Выбрать главу

Так мы занимались два часа. Рука устала, и держать в ней молоток было невыносимо трудно. От напряжения ломило даже в затылке. До чего же мы обрадовались, когда окончились эти занятия! Но радость наша была непродолжительной. После небольшого перерыва начались новые занятия. Теперь уже Захар Иванович роздал нам напильники. И когда он повторил свою любимую фразу: «Сейчас мы будем учиться работать напильником», — я уже не думал, что это очень просто. Каждый из нас встал за верстак. В тисках были зажаты ржавые куски металла. Их надо было очистить от ржавчины, ровно обпилить края. Захар Иванович с линейкой в руках подходил то к одному, то к другому. Прижимал линейку к болванке, показывал: «Смотри, видишь просвет? — И объяснял: — Надо так выровнять деталь, чтобы линейка плотно прилегла к ее поверхности». Пилишь, пилишь — кажется, все ровно, как стол. А подойдет Захар Иванович со своей линейкой, проверит и скажет: «Заусенички». Это значит, на поверхности имеются неровности. Нужно продолжать работу.

Никто не должен был уходить, не выполнив задания. Случалось и так, что мы задерживались в мастерских допоздна, заканчивая дневную работу.

…Одиннадцатый час. Нагретый воздух кажется густым. А может, он и в самом деле за день пропитался железной пылью, запахом ржавчины и масла. Окна в мастерской плотно зашторены.

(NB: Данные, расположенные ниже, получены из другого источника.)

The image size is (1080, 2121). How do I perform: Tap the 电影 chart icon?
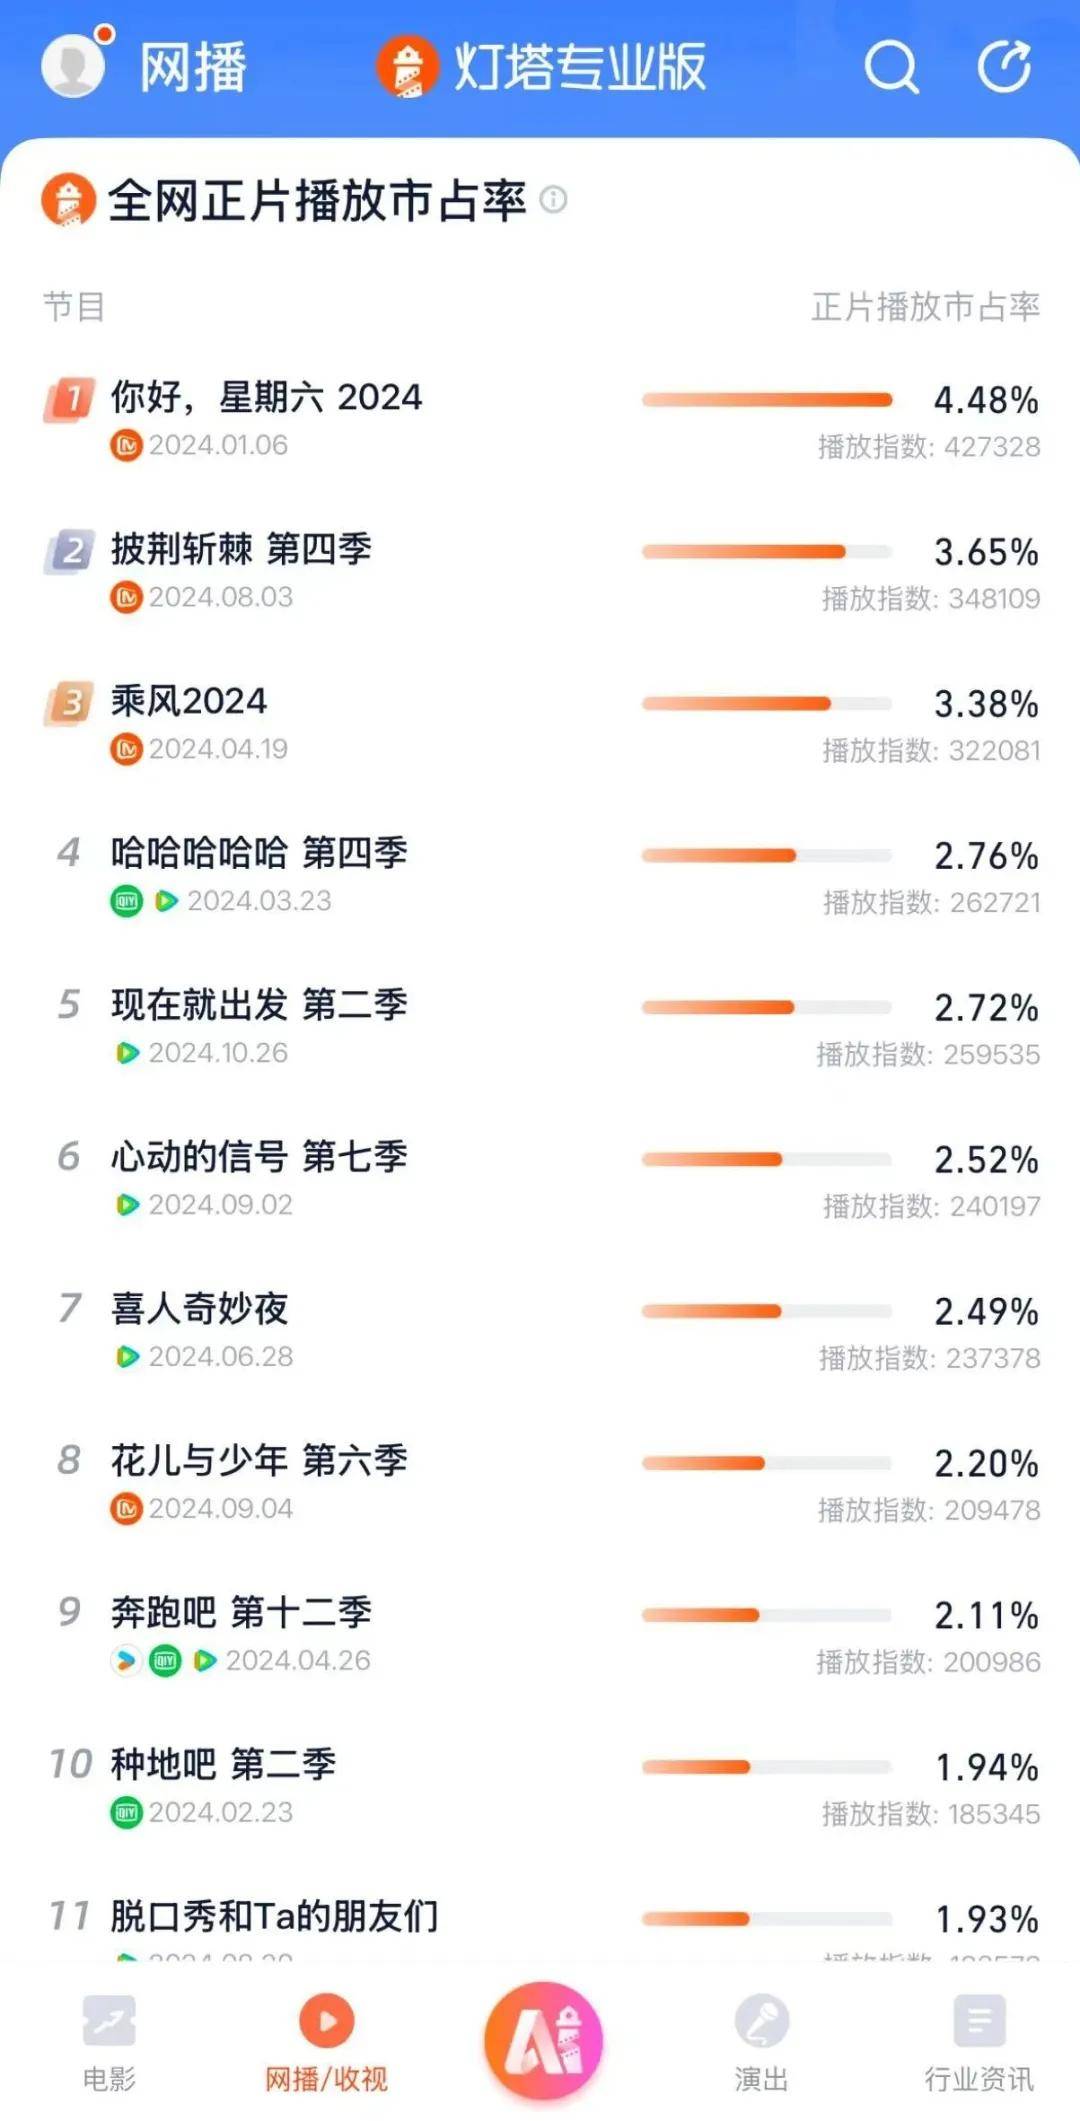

Под потолком горят голые, без абажуров, лампочки, и от этого их света вроде бы еще жарче. Но приоткрыть окно нельзя — наружу не должен проникать ни один луч. Свет — ориентир для вражеских самолетов. Слабо гудит вентилятор. То и дело кто-нибудь из ребят подбегает к нему подставить лицо под прохладную струю. Но это почти не приносит облегчения. Очень хочется спать. Глаза сами слипаются. Неподалеку от меня работают два брата-близнеца Осман и Гусейн, очень похожие друг на друга. В первые дни мы их не различали, а Захар Иванович и до сих пор их все путал и, рассматривая работу одного из братьев, непременно спрашивал: «Ты кто, Осман или Гусейн?» Сейчас Осман и Гусейн для удобства уселись на верстаки. Наждачной бумагой, обернутой вокруг напильника, глянцуют бока детали. Кажется, что они уснули и их руки сами во сне движутся взад-вперед по инерции. Меня тоже клонит в сон от этой мягкой качки. Но я, стиснув зубы, продолжаю работать. Вот Захар Иванович подошел к одному из братьев: «Заусенички».

Захар Иванович всегда строг и придирчив и не обращает внимания на нашу усталость. Вначале мы обижались на него, но потом поняли: иначе нельзя. Ведь мы должны как можно скорее стать квалифицированными мастерами, чтобы помогать фронту. Неподалеку от меня работает Гамид — тот самый паренек с насмешливым взглядом, который подшучивал надо мной, когда рыли траншеи. Он до сих пор подкалывает меня, впрочем, не меня одного. Просто он любит пошутить. Далее сейчас глаза его улыбаются, будто он не устал. «Молодец, настоящий молодец», — хвалит его Захар Иванович. Ругает ли кого-нибудь Захар Иванович или хвалит — слышно, наверное, по всему училищу: такой у него громовой голос. Даже трудно себе представить, откуда он берется у этого невысокого щуплого человечка с большой лысиной на затылке. Кажется, его голос может приподнять крышу.